- Work request -
What is needed here is an exact repetition of the records below, beginning at the line that has "Task: Click Learn" and stopping after the line that has "This screenshot has height=609, width=1055.".

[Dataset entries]
>>>>>
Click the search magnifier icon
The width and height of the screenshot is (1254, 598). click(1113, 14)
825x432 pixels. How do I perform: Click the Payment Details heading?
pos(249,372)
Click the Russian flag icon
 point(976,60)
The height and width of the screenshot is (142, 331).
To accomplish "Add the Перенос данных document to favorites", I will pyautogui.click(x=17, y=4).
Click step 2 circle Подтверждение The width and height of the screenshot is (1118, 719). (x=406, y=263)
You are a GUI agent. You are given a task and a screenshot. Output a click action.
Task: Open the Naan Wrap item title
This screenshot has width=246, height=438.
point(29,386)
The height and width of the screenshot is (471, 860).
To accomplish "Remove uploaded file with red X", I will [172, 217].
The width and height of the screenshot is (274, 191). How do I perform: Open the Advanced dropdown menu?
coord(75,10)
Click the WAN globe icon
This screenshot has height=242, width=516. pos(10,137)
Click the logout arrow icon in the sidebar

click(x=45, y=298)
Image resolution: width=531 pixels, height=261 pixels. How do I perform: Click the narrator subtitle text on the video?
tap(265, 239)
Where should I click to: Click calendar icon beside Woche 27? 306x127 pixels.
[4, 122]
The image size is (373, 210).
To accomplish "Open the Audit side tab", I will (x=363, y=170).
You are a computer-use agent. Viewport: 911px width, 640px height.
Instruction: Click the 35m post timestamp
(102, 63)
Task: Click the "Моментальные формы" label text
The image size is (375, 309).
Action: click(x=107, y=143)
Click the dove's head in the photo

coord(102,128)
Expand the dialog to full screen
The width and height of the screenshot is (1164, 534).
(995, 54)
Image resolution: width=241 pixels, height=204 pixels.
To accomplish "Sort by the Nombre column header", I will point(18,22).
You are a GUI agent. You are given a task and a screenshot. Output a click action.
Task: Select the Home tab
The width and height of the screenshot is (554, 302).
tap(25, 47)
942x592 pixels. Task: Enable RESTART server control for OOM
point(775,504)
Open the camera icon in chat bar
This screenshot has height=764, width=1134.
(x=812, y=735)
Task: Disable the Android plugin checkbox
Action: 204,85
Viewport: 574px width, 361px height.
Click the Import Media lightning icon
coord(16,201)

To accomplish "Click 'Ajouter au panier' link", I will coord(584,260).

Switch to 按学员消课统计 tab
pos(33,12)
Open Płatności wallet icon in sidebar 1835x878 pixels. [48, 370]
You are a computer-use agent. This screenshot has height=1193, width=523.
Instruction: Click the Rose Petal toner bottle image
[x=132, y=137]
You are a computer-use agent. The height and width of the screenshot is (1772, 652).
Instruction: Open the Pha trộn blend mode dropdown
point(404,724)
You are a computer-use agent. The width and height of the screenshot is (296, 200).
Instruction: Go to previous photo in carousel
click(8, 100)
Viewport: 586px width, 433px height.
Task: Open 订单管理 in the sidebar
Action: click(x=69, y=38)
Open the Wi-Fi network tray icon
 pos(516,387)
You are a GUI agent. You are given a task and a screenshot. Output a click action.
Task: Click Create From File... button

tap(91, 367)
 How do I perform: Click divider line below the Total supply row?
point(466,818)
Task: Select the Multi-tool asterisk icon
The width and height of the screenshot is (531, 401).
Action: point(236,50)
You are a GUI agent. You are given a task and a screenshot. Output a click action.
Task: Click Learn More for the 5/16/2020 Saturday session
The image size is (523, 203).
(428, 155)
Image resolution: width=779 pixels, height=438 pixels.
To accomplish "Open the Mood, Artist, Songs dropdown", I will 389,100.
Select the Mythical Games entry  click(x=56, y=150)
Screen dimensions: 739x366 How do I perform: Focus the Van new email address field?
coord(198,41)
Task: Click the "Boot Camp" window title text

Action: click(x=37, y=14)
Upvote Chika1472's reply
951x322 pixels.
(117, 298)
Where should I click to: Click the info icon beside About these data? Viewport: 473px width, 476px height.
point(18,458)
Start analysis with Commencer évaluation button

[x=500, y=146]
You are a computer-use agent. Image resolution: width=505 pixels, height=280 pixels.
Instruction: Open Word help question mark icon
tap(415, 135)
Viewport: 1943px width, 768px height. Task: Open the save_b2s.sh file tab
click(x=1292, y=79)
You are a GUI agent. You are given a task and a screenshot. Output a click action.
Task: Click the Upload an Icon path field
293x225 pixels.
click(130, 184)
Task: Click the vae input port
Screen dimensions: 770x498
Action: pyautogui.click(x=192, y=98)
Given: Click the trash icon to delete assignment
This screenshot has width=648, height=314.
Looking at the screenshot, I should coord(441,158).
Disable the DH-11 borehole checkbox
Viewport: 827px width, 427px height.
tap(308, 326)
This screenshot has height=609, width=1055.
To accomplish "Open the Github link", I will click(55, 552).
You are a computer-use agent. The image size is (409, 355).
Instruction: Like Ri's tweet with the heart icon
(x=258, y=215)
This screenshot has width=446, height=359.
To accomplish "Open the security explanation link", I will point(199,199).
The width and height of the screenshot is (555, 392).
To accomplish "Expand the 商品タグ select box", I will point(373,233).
<<<<<
- Solution for this task -
Task: Click Learn More for the 5/16/2020 Saturday session
The image size is (523, 203).
(428, 155)
Image resolution: width=779 pixels, height=438 pixels.
To accomplish "Open the Mood, Artist, Songs dropdown", I will 389,100.
Select the Mythical Games entry  click(x=56, y=150)
Screen dimensions: 739x366 How do I perform: Focus the Van new email address field?
coord(198,41)
Task: Click the "Boot Camp" window title text

Action: click(x=37, y=14)
Upvote Chika1472's reply
951x322 pixels.
(117, 298)
Where should I click to: Click the info icon beside About these data? Viewport: 473px width, 476px height.
point(18,458)
Start analysis with Commencer évaluation button

[x=500, y=146]
You are a computer-use agent. Image resolution: width=505 pixels, height=280 pixels.
Instruction: Open Word help question mark icon
tap(415, 135)
Viewport: 1943px width, 768px height. Task: Open the save_b2s.sh file tab
click(x=1292, y=79)
You are a GUI agent. You are given a task and a screenshot. Output a click action.
Task: Click the Upload an Icon path field
293x225 pixels.
click(130, 184)
Task: Click the vae input port
Screen dimensions: 770x498
Action: pyautogui.click(x=192, y=98)
Given: Click the trash icon to delete assignment
This screenshot has width=648, height=314.
Looking at the screenshot, I should coord(441,158).
Disable the DH-11 borehole checkbox
Viewport: 827px width, 427px height.
tap(308, 326)
This screenshot has height=609, width=1055.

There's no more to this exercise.